| Task requirements |
With the images set aside, retype every record below character for character.

Stored data:
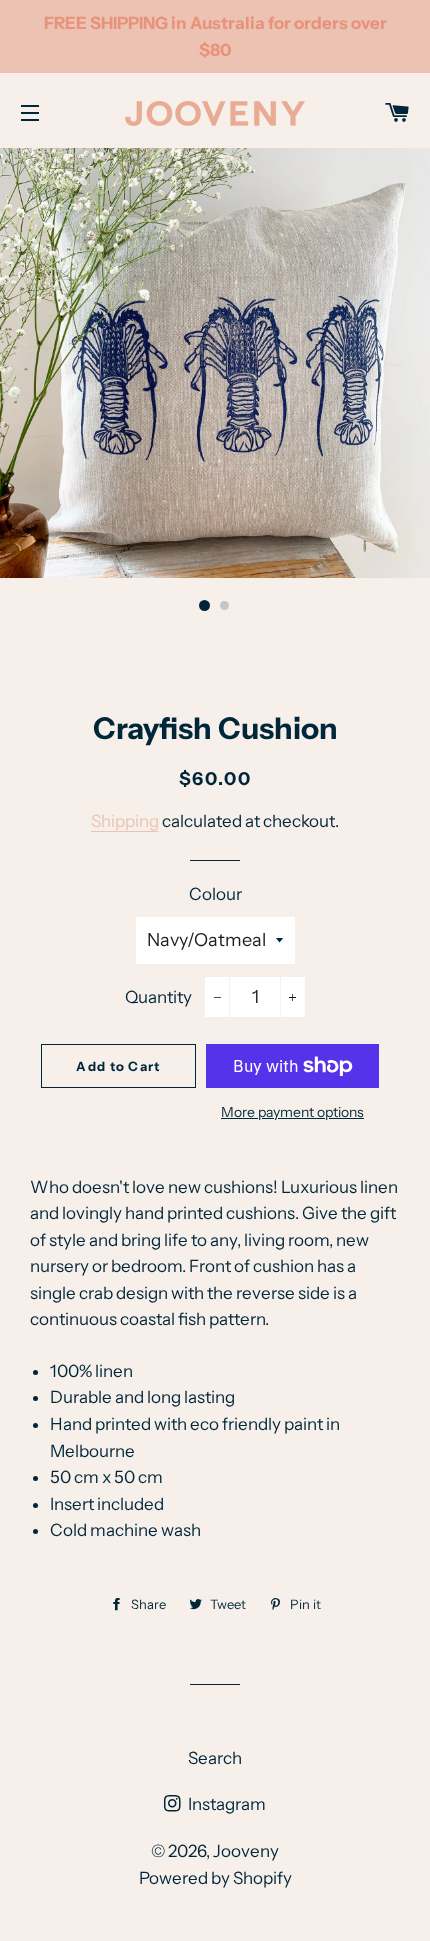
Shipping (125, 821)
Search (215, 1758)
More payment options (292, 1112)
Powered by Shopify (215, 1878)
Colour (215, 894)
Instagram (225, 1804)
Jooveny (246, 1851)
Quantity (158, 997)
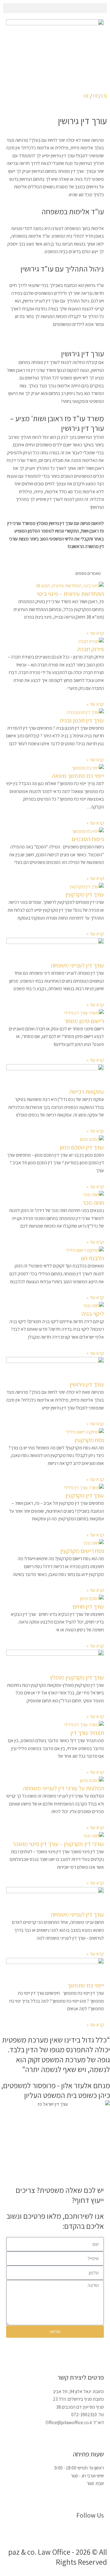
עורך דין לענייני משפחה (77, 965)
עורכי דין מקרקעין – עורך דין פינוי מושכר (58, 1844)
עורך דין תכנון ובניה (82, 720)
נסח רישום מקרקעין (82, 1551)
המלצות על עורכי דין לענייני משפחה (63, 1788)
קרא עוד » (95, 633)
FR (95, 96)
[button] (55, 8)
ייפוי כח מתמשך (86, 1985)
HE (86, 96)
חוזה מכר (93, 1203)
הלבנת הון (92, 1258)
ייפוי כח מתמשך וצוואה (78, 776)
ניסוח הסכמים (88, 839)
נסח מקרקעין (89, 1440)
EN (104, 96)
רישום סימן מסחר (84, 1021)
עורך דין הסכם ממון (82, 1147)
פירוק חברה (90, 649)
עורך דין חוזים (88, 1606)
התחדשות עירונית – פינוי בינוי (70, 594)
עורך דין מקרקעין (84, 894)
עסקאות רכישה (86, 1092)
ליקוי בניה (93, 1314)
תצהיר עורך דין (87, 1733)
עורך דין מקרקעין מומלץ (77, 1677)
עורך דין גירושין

| Response to the task |
Shipping (125, 821)
Search (215, 1758)
More payment options (292, 1112)
Powered by Shopify (215, 1878)
Colour (215, 894)
Instagram (225, 1804)
Jooveny (246, 1851)
Quantity (158, 997)
עורך דין לענייני משפחה (77, 965)
עורכי דין מקרקעין – עורך דין פינוי מושכר (58, 1844)
עורך דין תכנון ובניה (82, 720)
נסח רישום מקרקעין (82, 1551)
המלצות על עורכי דין לענייני משפחה (63, 1788)
קרא עוד » (95, 633)
FR (95, 96)
[button] (55, 8)
ייפוי כח מתמשך (86, 1985)
HE (86, 96)
חוזה מכר (93, 1203)
הלבנת הון (92, 1258)
ייפוי כח מתמשך וצוואה (78, 776)
ניסוח הסכמים (88, 839)
נסח מקרקעין (89, 1440)
EN (104, 96)
רישום סימן מסחר (84, 1021)
עורך דין הסכם ממון (82, 1147)
פירוק חברה (90, 649)
עורך דין חוזים (88, 1606)
התחדשות עירונית – פינוי בינוי (70, 594)
עורך דין מקרקעין (84, 894)
עסקאות רכישה (86, 1092)
ליקוי בניה (93, 1314)
תצהיר עורך דין (87, 1733)
עורך דין מקרקעין מומלץ (77, 1677)
עורך דין גירושין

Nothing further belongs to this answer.